国土地理院の地図によれば月山は標高1287.2メートル、北緯36°50分45秒、東経139度39分33秒の地点を示していて、ここはその月山から南西に400メートルも離れている。標高は57メートル低い。ここは月山でないのは明らかだ。登山者には不要な山名板だと思う。
設置者になんらかの意図があってここを月山山頂としたのだと思うが、その意図ははたしてなんなんだろう?

※上に書いた緯度経度は地図ソフト「カシミール3D」を使って割り出したものであり、コンマ以下は略した。
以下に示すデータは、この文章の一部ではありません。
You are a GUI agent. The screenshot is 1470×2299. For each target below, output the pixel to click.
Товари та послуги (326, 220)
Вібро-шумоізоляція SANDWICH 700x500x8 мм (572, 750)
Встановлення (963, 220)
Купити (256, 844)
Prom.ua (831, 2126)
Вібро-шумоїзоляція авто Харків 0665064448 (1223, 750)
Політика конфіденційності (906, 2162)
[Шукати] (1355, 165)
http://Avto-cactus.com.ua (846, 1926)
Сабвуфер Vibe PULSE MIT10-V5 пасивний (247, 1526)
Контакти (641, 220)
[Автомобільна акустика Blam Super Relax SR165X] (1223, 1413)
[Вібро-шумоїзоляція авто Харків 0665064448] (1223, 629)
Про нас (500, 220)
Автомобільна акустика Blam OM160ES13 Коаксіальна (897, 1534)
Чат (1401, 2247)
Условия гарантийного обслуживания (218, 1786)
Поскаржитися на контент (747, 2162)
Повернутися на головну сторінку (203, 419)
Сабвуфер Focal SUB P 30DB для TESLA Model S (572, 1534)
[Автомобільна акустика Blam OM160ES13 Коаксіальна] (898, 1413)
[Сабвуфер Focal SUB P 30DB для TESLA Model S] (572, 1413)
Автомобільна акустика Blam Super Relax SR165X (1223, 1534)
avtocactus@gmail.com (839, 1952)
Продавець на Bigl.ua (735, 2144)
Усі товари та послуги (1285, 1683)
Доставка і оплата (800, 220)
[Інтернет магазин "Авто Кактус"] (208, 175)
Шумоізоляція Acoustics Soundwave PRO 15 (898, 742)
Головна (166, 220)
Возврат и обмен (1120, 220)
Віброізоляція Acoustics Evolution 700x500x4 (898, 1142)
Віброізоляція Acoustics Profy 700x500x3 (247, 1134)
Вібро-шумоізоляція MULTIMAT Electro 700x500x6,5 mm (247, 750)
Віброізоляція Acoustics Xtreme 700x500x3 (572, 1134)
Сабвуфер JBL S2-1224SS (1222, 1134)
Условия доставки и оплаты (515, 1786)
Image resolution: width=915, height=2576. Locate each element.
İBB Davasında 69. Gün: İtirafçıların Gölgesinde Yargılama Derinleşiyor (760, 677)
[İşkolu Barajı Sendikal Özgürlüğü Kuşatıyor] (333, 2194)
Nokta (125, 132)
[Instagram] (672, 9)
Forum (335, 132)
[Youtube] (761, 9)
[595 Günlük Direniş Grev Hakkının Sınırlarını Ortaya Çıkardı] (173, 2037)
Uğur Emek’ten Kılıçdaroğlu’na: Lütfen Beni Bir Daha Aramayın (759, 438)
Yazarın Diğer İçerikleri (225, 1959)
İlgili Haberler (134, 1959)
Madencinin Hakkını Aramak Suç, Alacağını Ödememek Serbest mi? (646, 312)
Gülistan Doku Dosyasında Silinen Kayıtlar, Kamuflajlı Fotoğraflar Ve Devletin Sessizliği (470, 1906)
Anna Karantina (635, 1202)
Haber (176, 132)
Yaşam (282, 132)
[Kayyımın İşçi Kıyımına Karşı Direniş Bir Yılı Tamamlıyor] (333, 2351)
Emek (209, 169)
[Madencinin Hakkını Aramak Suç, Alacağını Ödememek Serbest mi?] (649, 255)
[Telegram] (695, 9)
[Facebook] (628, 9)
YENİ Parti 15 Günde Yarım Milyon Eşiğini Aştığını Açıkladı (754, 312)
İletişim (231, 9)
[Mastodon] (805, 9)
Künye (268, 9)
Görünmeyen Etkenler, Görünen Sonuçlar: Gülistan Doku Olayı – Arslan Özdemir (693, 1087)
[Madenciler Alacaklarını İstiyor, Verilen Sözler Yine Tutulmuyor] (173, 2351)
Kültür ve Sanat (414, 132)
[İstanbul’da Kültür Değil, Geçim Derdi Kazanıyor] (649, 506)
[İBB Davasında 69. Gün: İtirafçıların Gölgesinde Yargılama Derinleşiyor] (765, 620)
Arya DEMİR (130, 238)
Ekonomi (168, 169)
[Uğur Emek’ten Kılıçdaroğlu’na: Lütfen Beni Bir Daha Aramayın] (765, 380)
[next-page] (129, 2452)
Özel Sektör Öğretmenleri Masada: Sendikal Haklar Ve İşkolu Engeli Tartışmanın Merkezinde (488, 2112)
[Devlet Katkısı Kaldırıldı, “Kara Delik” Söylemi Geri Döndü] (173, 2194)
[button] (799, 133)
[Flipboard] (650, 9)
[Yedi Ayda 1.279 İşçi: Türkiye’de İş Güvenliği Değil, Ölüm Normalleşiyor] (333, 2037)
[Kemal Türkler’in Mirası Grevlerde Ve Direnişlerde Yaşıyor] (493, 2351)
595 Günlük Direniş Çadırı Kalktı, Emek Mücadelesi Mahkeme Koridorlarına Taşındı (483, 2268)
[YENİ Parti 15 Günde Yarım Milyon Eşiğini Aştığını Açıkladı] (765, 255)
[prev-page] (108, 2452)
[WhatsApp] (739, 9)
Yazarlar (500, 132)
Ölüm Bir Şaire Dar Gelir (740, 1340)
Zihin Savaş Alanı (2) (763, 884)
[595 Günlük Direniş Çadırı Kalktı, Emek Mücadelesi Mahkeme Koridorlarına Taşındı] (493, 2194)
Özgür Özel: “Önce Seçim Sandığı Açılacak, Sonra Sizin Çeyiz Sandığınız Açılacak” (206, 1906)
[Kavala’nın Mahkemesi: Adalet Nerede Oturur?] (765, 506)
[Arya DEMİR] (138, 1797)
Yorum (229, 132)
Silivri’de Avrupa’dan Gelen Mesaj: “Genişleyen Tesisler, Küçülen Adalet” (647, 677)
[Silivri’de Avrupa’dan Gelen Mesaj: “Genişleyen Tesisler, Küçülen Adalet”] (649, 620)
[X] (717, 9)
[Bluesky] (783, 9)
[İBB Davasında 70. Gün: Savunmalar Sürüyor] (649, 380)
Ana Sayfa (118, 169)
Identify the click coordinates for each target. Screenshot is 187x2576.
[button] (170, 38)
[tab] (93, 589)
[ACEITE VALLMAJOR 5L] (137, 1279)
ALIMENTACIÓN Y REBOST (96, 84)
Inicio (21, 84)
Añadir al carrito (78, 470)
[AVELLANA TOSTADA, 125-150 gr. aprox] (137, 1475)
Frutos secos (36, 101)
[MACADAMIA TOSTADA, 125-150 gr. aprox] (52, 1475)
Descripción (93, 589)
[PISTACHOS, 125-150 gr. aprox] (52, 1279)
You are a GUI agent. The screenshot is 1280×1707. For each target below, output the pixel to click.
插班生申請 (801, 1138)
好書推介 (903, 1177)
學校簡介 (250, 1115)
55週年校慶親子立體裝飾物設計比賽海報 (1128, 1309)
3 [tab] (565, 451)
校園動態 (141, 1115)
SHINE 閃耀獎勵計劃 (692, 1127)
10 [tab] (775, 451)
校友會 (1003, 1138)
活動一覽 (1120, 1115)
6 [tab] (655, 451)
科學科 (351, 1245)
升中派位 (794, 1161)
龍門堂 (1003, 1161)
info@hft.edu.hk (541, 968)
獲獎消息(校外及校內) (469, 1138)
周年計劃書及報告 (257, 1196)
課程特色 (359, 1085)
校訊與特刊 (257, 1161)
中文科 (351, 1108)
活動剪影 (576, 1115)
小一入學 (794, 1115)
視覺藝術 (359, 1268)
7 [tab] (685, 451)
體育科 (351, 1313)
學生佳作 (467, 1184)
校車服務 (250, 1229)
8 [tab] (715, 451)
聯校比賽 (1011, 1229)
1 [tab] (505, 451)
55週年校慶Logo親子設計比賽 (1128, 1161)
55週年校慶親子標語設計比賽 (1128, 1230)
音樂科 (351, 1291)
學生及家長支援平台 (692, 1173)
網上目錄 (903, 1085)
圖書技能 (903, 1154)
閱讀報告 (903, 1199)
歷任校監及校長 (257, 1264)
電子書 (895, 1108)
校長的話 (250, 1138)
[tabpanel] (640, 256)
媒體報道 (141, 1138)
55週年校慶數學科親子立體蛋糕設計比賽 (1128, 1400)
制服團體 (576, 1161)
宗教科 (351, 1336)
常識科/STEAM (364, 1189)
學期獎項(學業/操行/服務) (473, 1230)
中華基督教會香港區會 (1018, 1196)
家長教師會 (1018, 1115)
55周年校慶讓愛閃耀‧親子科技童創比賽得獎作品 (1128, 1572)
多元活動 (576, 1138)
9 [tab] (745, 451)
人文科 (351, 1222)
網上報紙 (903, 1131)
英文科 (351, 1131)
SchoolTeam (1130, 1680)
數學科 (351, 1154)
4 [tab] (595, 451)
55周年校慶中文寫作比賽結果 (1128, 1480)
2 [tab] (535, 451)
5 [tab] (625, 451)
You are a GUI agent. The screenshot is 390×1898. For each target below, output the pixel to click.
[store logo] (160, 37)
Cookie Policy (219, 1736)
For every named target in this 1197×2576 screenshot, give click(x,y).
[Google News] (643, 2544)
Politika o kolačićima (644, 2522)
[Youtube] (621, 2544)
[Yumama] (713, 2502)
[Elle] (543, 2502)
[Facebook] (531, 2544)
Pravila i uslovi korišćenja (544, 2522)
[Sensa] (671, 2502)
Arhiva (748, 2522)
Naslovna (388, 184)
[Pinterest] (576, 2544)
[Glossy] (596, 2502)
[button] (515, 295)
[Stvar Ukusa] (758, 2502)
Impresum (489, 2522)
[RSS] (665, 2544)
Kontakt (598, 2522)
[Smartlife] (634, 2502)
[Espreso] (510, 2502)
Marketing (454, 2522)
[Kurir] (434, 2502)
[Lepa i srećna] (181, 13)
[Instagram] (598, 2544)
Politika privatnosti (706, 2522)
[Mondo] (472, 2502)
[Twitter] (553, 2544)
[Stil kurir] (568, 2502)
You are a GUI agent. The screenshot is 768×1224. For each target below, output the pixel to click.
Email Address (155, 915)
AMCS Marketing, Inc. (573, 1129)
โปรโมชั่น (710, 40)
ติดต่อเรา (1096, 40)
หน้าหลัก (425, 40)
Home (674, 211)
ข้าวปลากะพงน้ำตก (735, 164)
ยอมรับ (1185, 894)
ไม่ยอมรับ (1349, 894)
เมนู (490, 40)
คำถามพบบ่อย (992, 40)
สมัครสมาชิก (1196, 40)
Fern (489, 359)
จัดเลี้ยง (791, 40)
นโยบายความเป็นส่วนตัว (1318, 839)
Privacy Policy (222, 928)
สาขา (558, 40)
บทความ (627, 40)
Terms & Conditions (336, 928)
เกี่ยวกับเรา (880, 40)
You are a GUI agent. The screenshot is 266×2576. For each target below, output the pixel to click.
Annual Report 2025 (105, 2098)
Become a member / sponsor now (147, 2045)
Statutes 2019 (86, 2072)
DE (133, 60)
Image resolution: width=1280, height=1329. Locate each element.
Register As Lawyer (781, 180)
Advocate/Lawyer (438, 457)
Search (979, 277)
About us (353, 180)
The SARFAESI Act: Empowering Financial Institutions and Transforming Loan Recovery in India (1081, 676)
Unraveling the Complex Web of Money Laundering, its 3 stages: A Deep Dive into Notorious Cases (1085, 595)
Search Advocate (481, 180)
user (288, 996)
本来とは異なる場所なのに「月山」という山名板がつけられている標高1230メートルのピークからの眺めはとてもいい。遠く霞んで筑波山が見える。
時間もよろしいようなんでここで昼食としましょう。Wさん、持参したストーブでお湯を沸かして熱々のスープをご馳走してくれた。もうすっかり”山の人”になってしまった。


下山は順調に進行していたわけではない(笑)
休憩したピーク1230から数分歩いたところでまたもや尾根を間違えた。
まっすぐ延びている尾根を進んだところ笹原になったのだ。
進んでいる方向を確かめると南南西に向かっていて、そのまま進むと崖に出くわすように地図が読める。
実はピーク1230の先は南南西に向かう尾根と北西に向かう尾根とに分岐していて、自然と南南西に向かってしまったのだ。
ふ~、これで本日2度目(いや、正確に言うと3度目だ)の道間違い。ふたり、顔を見合わせて笑ってしまった。50メートルほど戻って正しいルートに乗ったのは言うまでもない。


鎖がかかる大きな岩を下る。
ここから200メートルほど先はダムの管理道路だ。


昭文社「山と高原地図」に描かれているもうひとつ別の登山口。ここはすでにアスファルト道路である。


管理道路の分岐点。
右へ折れると栗山ダムの畔へ出る。道なりに左へ進むと駐車場。


一日中、快晴のままゴールとなった。
この広い駐車場にハイカーの車は朝と同じく我らだけ。
せっかくだからと、座ってコーヒーを作り空を見上げながら飲んだ。


ツツジの季節から外れた平日ということもあって駐車場は管理人の車のみ。
登山者とも出会わなかった。
簡単に登れるし展望も悪くはない。しかも下山ルートには尾根が分岐する。読図の練習にもってこいのルートである。
最大の難点は公共の交通手段がないからマイカーでしか来れないこと。といって高額な代金を支払ってタクシーで来るほどの価値があるのかといえば疑問符が付く。マイカーをもつ仲間を募ってグループで行くのがいいと思う。